> **Problem requirements**
The answer must be an exact copy of all the data below.
(The records begins)
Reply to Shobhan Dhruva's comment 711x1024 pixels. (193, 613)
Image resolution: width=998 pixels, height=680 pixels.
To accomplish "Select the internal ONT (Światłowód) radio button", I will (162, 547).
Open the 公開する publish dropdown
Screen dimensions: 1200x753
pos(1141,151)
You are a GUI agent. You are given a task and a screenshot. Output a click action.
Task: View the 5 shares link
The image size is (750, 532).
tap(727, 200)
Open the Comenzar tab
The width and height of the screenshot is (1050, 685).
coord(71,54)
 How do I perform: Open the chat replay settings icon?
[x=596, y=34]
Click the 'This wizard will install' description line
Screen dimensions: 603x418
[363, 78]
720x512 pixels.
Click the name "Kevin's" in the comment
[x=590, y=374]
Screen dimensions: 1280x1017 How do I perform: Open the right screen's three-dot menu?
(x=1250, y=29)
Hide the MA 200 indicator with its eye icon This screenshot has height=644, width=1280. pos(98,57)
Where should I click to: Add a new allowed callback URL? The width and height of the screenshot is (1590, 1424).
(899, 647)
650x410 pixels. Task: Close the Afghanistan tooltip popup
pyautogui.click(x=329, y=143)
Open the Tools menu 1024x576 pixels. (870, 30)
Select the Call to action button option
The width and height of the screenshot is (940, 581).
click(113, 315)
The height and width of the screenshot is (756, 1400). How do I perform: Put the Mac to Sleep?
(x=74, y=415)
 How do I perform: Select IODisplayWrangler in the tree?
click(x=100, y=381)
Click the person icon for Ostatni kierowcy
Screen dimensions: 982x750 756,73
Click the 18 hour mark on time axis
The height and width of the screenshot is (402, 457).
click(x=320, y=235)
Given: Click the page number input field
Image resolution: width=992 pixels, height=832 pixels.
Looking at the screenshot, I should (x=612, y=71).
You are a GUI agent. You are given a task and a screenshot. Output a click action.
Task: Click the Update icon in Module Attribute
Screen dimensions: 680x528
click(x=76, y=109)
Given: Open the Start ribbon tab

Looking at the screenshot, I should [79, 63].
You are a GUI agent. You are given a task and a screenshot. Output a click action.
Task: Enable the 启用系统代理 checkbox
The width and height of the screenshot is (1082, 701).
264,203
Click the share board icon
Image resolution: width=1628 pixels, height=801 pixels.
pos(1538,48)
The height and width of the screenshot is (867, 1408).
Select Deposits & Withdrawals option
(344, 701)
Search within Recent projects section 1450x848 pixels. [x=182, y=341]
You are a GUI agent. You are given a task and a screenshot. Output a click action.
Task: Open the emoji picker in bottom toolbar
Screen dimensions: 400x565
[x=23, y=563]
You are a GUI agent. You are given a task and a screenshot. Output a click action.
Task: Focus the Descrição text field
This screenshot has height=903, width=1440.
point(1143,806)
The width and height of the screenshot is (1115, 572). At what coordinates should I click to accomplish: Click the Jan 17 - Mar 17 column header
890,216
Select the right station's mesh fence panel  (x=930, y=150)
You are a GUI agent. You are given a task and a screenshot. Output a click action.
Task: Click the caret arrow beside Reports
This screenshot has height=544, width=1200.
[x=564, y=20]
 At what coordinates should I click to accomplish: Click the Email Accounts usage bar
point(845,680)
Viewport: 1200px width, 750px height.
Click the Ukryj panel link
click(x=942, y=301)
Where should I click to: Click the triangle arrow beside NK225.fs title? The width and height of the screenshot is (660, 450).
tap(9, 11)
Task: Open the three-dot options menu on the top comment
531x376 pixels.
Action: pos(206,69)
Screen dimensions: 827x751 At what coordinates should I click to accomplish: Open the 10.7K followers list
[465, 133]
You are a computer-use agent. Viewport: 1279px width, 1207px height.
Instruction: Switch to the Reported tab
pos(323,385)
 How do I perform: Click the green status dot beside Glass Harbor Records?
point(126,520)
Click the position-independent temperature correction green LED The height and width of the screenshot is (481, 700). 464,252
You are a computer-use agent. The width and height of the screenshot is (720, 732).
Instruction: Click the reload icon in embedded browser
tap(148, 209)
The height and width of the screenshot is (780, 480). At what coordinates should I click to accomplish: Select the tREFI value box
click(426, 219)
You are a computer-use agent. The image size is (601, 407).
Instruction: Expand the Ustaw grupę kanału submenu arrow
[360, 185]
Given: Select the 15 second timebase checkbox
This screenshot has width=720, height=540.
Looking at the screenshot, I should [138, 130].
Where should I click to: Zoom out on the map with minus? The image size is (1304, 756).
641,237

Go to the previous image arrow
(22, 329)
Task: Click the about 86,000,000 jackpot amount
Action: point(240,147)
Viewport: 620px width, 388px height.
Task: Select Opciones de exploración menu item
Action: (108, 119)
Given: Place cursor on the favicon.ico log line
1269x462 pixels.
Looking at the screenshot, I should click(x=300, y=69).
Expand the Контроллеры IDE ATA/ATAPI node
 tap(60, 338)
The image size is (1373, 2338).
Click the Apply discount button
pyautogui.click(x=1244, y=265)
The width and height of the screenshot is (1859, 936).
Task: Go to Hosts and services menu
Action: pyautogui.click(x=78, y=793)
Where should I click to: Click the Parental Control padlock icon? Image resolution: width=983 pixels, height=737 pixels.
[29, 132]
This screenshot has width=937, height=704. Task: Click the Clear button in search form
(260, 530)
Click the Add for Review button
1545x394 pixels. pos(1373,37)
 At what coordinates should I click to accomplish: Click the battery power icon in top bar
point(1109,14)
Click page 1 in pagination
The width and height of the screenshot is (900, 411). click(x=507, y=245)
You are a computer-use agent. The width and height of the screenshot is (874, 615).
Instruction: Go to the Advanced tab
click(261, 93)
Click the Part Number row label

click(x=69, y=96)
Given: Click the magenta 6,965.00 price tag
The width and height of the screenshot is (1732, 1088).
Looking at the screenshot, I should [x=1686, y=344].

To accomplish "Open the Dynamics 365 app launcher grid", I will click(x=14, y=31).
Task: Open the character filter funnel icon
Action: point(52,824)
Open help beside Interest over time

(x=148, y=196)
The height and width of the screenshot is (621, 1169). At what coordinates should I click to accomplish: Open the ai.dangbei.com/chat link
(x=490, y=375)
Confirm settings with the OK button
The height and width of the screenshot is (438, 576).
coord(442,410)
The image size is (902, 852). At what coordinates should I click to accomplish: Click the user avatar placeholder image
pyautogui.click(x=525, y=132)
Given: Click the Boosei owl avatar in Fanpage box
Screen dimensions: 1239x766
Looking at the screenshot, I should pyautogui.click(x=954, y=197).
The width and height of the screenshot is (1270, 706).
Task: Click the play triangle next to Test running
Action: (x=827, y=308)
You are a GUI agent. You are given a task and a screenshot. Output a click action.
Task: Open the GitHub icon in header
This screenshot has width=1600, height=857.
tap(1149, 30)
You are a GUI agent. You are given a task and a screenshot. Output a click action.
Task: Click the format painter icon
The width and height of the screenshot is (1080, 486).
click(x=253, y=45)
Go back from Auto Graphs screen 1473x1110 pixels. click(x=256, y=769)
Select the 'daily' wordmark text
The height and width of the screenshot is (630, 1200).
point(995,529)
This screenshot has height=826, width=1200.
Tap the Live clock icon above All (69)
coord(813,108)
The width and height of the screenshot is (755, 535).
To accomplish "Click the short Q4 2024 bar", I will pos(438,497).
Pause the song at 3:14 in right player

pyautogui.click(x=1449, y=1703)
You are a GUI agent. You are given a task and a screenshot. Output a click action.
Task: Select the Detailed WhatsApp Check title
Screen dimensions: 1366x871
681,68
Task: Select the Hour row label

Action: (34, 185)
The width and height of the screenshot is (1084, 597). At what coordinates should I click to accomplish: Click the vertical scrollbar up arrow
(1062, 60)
(The records ends)
> **Output for this exercise**
Reply to Shobhan Dhruva's comment 711x1024 pixels. (193, 613)
Image resolution: width=998 pixels, height=680 pixels.
To accomplish "Select the internal ONT (Światłowód) radio button", I will (162, 547).
Open the 公開する publish dropdown
Screen dimensions: 1200x753
pos(1141,151)
You are a GUI agent. You are given a task and a screenshot. Output a click action.
Task: View the 5 shares link
The image size is (750, 532).
tap(727, 200)
Open the Comenzar tab
The width and height of the screenshot is (1050, 685).
coord(71,54)
 How do I perform: Open the chat replay settings icon?
[x=596, y=34]
Click the 'This wizard will install' description line
Screen dimensions: 603x418
[363, 78]
720x512 pixels.
Click the name "Kevin's" in the comment
[x=590, y=374]
Screen dimensions: 1280x1017 How do I perform: Open the right screen's three-dot menu?
(x=1250, y=29)
Hide the MA 200 indicator with its eye icon This screenshot has height=644, width=1280. pos(98,57)
Where should I click to: Add a new allowed callback URL? The width and height of the screenshot is (1590, 1424).
(899, 647)
650x410 pixels. Task: Close the Afghanistan tooltip popup
pyautogui.click(x=329, y=143)
Open the Tools menu 1024x576 pixels. (870, 30)
Select the Call to action button option
The width and height of the screenshot is (940, 581).
click(113, 315)
The height and width of the screenshot is (756, 1400). How do I perform: Put the Mac to Sleep?
(x=74, y=415)
 How do I perform: Select IODisplayWrangler in the tree?
click(x=100, y=381)
Click the person icon for Ostatni kierowcy
Screen dimensions: 982x750 756,73
Click the 18 hour mark on time axis
The height and width of the screenshot is (402, 457).
click(x=320, y=235)
Given: Click the page number input field
Image resolution: width=992 pixels, height=832 pixels.
Looking at the screenshot, I should (x=612, y=71).
You are a GUI agent. You are given a task and a screenshot. Output a click action.
Task: Click the Update icon in Module Attribute
Screen dimensions: 680x528
click(x=76, y=109)
Given: Open the Start ribbon tab

Looking at the screenshot, I should [79, 63].
You are a GUI agent. You are given a task and a screenshot. Output a click action.
Task: Enable the 启用系统代理 checkbox
The width and height of the screenshot is (1082, 701).
264,203
Click the share board icon
Image resolution: width=1628 pixels, height=801 pixels.
pos(1538,48)
The height and width of the screenshot is (867, 1408).
Select Deposits & Withdrawals option
(344, 701)
Search within Recent projects section 1450x848 pixels. [x=182, y=341]
You are a GUI agent. You are given a task and a screenshot. Output a click action.
Task: Open the emoji picker in bottom toolbar
Screen dimensions: 400x565
[x=23, y=563]
You are a GUI agent. You are given a task and a screenshot. Output a click action.
Task: Focus the Descrição text field
This screenshot has height=903, width=1440.
point(1143,806)
The width and height of the screenshot is (1115, 572). At what coordinates should I click to accomplish: Click the Jan 17 - Mar 17 column header
890,216
Select the right station's mesh fence panel  (x=930, y=150)
You are a GUI agent. You are given a task and a screenshot. Output a click action.
Task: Click the caret arrow beside Reports
This screenshot has height=544, width=1200.
[x=564, y=20]
 At what coordinates should I click to accomplish: Click the Email Accounts usage bar
point(845,680)
Viewport: 1200px width, 750px height.
Click the Ukryj panel link
click(x=942, y=301)
Where should I click to: Click the triangle arrow beside NK225.fs title? The width and height of the screenshot is (660, 450).
tap(9, 11)
Task: Open the three-dot options menu on the top comment
531x376 pixels.
Action: pos(206,69)
Screen dimensions: 827x751 At what coordinates should I click to accomplish: Open the 10.7K followers list
[465, 133]
You are a computer-use agent. Viewport: 1279px width, 1207px height.
Instruction: Switch to the Reported tab
pos(323,385)
 How do I perform: Click the green status dot beside Glass Harbor Records?
point(126,520)
Click the position-independent temperature correction green LED The height and width of the screenshot is (481, 700). 464,252
You are a computer-use agent. The width and height of the screenshot is (720, 732).
Instruction: Click the reload icon in embedded browser
tap(148, 209)
The height and width of the screenshot is (780, 480). At what coordinates should I click to accomplish: Select the tREFI value box
click(426, 219)
You are a computer-use agent. The image size is (601, 407).
Instruction: Expand the Ustaw grupę kanału submenu arrow
[360, 185]
Given: Select the 15 second timebase checkbox
This screenshot has width=720, height=540.
Looking at the screenshot, I should [138, 130].
Where should I click to: Zoom out on the map with minus? The image size is (1304, 756).
641,237

Go to the previous image arrow
(22, 329)
Task: Click the about 86,000,000 jackpot amount
Action: point(240,147)
Viewport: 620px width, 388px height.
Task: Select Opciones de exploración menu item
Action: (108, 119)
Given: Place cursor on the favicon.ico log line
1269x462 pixels.
Looking at the screenshot, I should click(x=300, y=69).
Expand the Контроллеры IDE ATA/ATAPI node
 tap(60, 338)
The image size is (1373, 2338).
Click the Apply discount button
pyautogui.click(x=1244, y=265)
The width and height of the screenshot is (1859, 936).
Task: Go to Hosts and services menu
Action: pyautogui.click(x=78, y=793)
Where should I click to: Click the Parental Control padlock icon? Image resolution: width=983 pixels, height=737 pixels.
[29, 132]
This screenshot has width=937, height=704. Task: Click the Clear button in search form
(260, 530)
Click the Add for Review button
1545x394 pixels. pos(1373,37)
 At what coordinates should I click to accomplish: Click the battery power icon in top bar
point(1109,14)
Click page 1 in pagination
The width and height of the screenshot is (900, 411). click(x=507, y=245)
You are a computer-use agent. The width and height of the screenshot is (874, 615).
Instruction: Go to the Advanced tab
click(261, 93)
Click the Part Number row label

click(x=69, y=96)
Given: Click the magenta 6,965.00 price tag
The width and height of the screenshot is (1732, 1088).
Looking at the screenshot, I should [x=1686, y=344].

To accomplish "Open the Dynamics 365 app launcher grid", I will click(x=14, y=31).
Task: Open the character filter funnel icon
Action: point(52,824)
Open help beside Interest over time

(x=148, y=196)
The height and width of the screenshot is (621, 1169). At what coordinates should I click to accomplish: Open the ai.dangbei.com/chat link
(x=490, y=375)
Confirm settings with the OK button
The height and width of the screenshot is (438, 576).
coord(442,410)
The image size is (902, 852). At what coordinates should I click to accomplish: Click the user avatar placeholder image
pyautogui.click(x=525, y=132)
Given: Click the Boosei owl avatar in Fanpage box
Screen dimensions: 1239x766
Looking at the screenshot, I should pyautogui.click(x=954, y=197).
The width and height of the screenshot is (1270, 706).
Task: Click the play triangle next to Test running
Action: (x=827, y=308)
You are a GUI agent. You are given a task and a screenshot. Output a click action.
Task: Open the GitHub icon in header
This screenshot has width=1600, height=857.
tap(1149, 30)
You are a GUI agent. You are given a task and a screenshot. Output a click action.
Task: Click the format painter icon
The width and height of the screenshot is (1080, 486).
click(x=253, y=45)
Go back from Auto Graphs screen 1473x1110 pixels. click(x=256, y=769)
Select the 'daily' wordmark text
The height and width of the screenshot is (630, 1200).
point(995,529)
This screenshot has height=826, width=1200.
Tap the Live clock icon above All (69)
coord(813,108)
The width and height of the screenshot is (755, 535).
To accomplish "Click the short Q4 2024 bar", I will pos(438,497).
Pause the song at 3:14 in right player

pyautogui.click(x=1449, y=1703)
You are a GUI agent. You are given a task and a screenshot. Output a click action.
Task: Select the Detailed WhatsApp Check title
Screen dimensions: 1366x871
681,68
Task: Select the Hour row label

Action: (34, 185)
The width and height of the screenshot is (1084, 597). At what coordinates should I click to accomplish: Click the vertical scrollbar up arrow
(1062, 60)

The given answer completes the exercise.